■ Text ■
—————

Where Muslim women generally remain indoors or hidden from public view, their Kalasha counterparts are conspicuously visible in the fields working alongside their men.
During the festivals that celebrate the various summer harvests and preparations for winter, it is not unusual to find Kalasha women drinking apricot wine and dancing in public with males who are neither their husband nor family.
Although some marriages are arranged by families, it is perfectly acceptable for Kalasha women to choose their own husbands and if they are treated unkindly during the marriage the women are expected to leave the house and take a lover.
Such comparative sexual and social freedom has led to the false but commonly held perception among many lowland Pakistanis that the tribe's women are sexually promiscuous. But while Kalasha men do seem to extend a greater level of physical and social freedom to their other halves, the lives of their women are still strictly regimented.
To the Kalasha, the world is divided into two states, onjesta (pure, sacred) and pragata (impure, profane). Women are considered pragata particularly during menstruation and childbirth, where they are exiled to special huts away from the village. Only once they have purified themselves can they return to the tribe.
Certain fields and shrines considered pure and sacred to the community are also out of bounds for the tribe's womenfolk.
Such peculiarly distinct customs have fascinated anthropologists, linguists and travellers alike for centuries, not just because the survival of the Kalasha in a sea of Islam is so unusual but because no one is sure exactly where they came from.
Kalash oral history tells that they are descended from Shalak Shah, one of Alexander the Great's generals whose armies conquered as far as the Indus River before turning back towards Europe. Although blond hair and blue eyes are common, recent genetic testing has suggested that they may be an aboriginal group that are, in fact, completely indigenous to the area.

—————

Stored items
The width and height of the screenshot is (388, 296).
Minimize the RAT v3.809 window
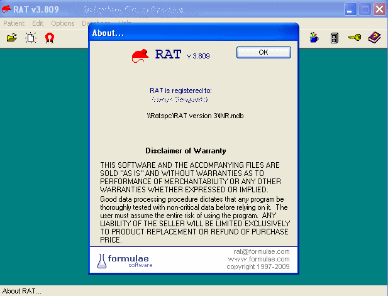(x=350, y=9)
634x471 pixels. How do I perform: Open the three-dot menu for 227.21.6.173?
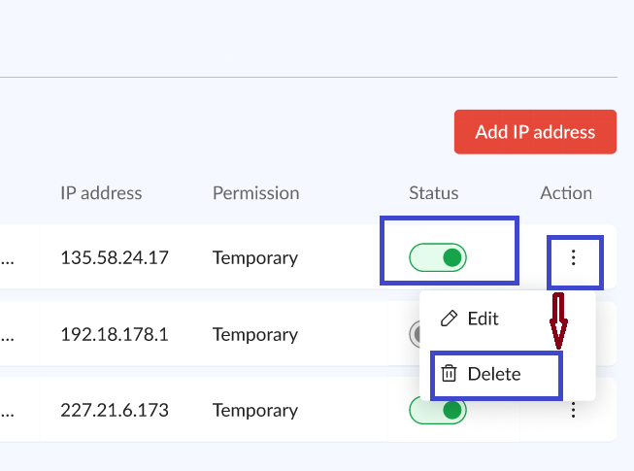(x=574, y=411)
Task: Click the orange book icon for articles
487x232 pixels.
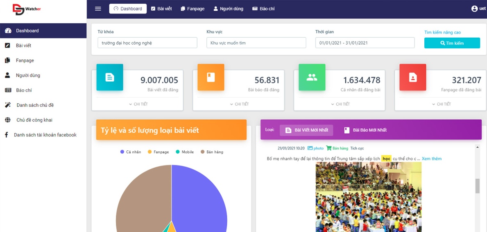Action: pyautogui.click(x=211, y=77)
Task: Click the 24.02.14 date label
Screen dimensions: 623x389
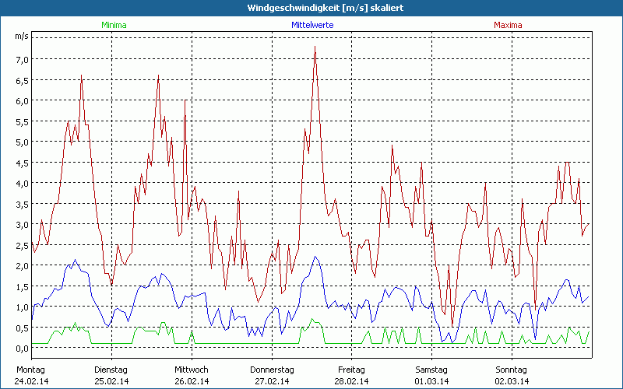Action: click(x=31, y=381)
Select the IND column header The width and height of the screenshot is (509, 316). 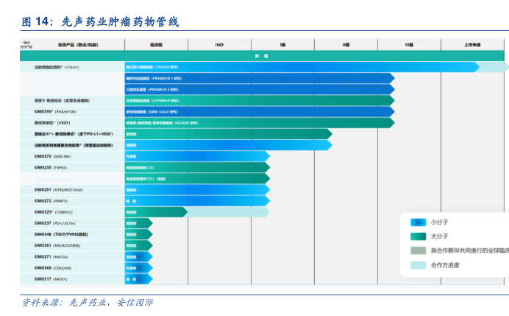pyautogui.click(x=219, y=44)
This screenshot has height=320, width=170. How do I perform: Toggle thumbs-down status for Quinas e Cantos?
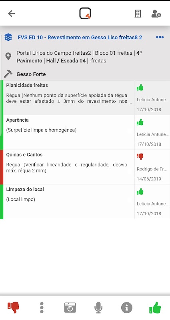140,157
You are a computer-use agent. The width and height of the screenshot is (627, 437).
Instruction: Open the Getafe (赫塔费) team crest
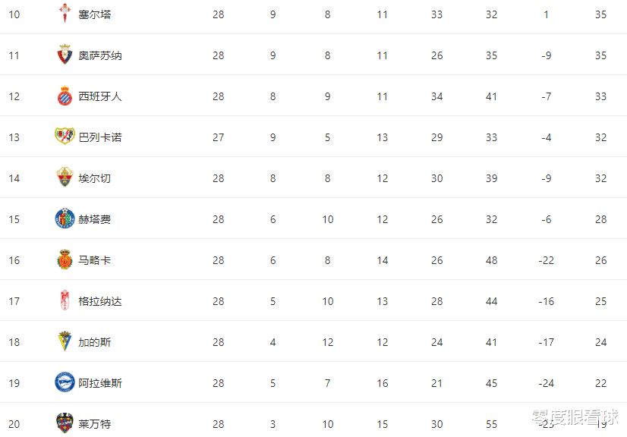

—————

■ Task brief ■
Please transcribe the Kalasha passage between "Although some marriages" and "still strictly regimented.", inclusive. The entries stand apart from the Kalasha passage and are separate material.

■ Solution for this exercise ■
Although some marriages are arranged by families, it is perfectly acceptable for Kalasha women to choose their own husbands and if they are treated unkindly during the marriage the women are expected to leave the house and take a lover.
Such comparative sexual and social freedom has led to the false but commonly held perception among many lowland Pakistanis that the tribe's women are sexually promiscuous. But while Kalasha men do seem to extend a greater level of physical and social freedom to their other halves, the lives of their women are still strictly regimented.